Lysaer returned the artifact to Traithe, gentled by diffidence he had shown no one living. ‘I’m thankful for your offer to school my gift of light. But I see very clearly: a mage’s training is not my course to pursue. My part in confronting the Mistwraith is but the prelude to healing the rift between townborn and clansman. The greater good of Tysan must demand my total dedication.’
Struck by the depths of sincerity that prompted this prince’s self-sacrifice, Traithe closed his hands, quenching the blood-fire of the rubies. His sorrows as sorcerer compounded with fierce forebod
ing for the future spelled out by the strands. Like the Great Waystone the Koriani enchantresses ached to recover, the cache of sapphires that were the crown jewels of Tysan must remain in Sethvir’s trust at Althain. That this gently-reared descendant of Tysan’s kings, whose shining talent was inspired rule, should one day through the Mistwraith’s machination refute the fine intentions that now moved his mind and heart seemed an impossibly cruel twist of fate.
Harbingers
In the cold light of dawn, a dark horse with a black-clad rider canters south, for Ghent in the kingdom of Havish; beneath the hunting bow and traplines of a forester’s trade, he bears a concealed set of rubies and a circlet, while a raven swoops on a following breeze over his silver-banded hat…

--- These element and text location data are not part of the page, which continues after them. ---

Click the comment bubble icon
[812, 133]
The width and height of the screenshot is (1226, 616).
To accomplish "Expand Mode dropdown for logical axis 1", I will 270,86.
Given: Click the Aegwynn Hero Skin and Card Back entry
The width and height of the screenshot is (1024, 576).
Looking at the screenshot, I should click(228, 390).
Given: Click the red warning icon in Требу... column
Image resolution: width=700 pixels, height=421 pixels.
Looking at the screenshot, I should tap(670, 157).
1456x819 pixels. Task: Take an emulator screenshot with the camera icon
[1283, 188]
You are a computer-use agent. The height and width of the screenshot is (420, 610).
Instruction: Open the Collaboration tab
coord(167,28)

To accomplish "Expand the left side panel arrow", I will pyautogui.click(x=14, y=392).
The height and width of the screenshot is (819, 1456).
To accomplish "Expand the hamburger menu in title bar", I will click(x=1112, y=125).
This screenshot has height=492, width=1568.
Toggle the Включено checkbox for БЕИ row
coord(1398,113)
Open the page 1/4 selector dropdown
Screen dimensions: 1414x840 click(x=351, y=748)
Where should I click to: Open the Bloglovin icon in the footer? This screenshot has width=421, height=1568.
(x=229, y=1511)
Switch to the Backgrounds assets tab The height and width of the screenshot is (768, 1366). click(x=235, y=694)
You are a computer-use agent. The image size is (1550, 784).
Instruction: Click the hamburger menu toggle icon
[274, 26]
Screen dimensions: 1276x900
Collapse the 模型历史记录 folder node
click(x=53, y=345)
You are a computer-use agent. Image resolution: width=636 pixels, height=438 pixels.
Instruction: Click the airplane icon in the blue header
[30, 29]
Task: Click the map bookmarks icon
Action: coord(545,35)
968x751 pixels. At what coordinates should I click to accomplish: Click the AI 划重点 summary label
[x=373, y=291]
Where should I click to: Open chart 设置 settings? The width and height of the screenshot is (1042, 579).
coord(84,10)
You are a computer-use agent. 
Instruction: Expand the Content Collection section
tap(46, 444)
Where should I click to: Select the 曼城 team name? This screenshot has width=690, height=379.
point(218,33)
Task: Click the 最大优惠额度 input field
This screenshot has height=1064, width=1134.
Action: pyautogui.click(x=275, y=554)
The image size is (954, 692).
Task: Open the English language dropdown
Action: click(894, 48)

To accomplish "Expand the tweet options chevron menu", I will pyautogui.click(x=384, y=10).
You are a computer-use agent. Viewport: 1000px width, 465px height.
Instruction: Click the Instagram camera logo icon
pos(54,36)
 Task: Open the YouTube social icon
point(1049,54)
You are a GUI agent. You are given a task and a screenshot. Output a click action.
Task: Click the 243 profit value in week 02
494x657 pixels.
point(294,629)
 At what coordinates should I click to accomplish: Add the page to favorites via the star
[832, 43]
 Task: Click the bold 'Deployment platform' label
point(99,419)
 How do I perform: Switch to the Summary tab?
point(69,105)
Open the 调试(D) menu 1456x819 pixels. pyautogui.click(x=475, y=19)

High above land, outside even the coiling fogs of Desh-thiere, the discorporate sorcerer Kharadmon arrows east on the winds of high altitude, his intent to measure and map the power base of the governor’s council of Etarra…
Too obdurately frugal to hurry, Luhaine drifts west into Camris, bearing tidings and grave portents for Maenalle, Steward of Tysan…
X. DAON RAMON BARRENS
For a confirmed hedonist and established late riser, Dakar climbed Althain Tower’s central stair in suspiciously buoyant spirits. Enjoying the early hour without a hangover, he barged into the room where the half-brothers slept with a clang of the bar, and a shove that swung the oaken door to a thunderous boom against the stops.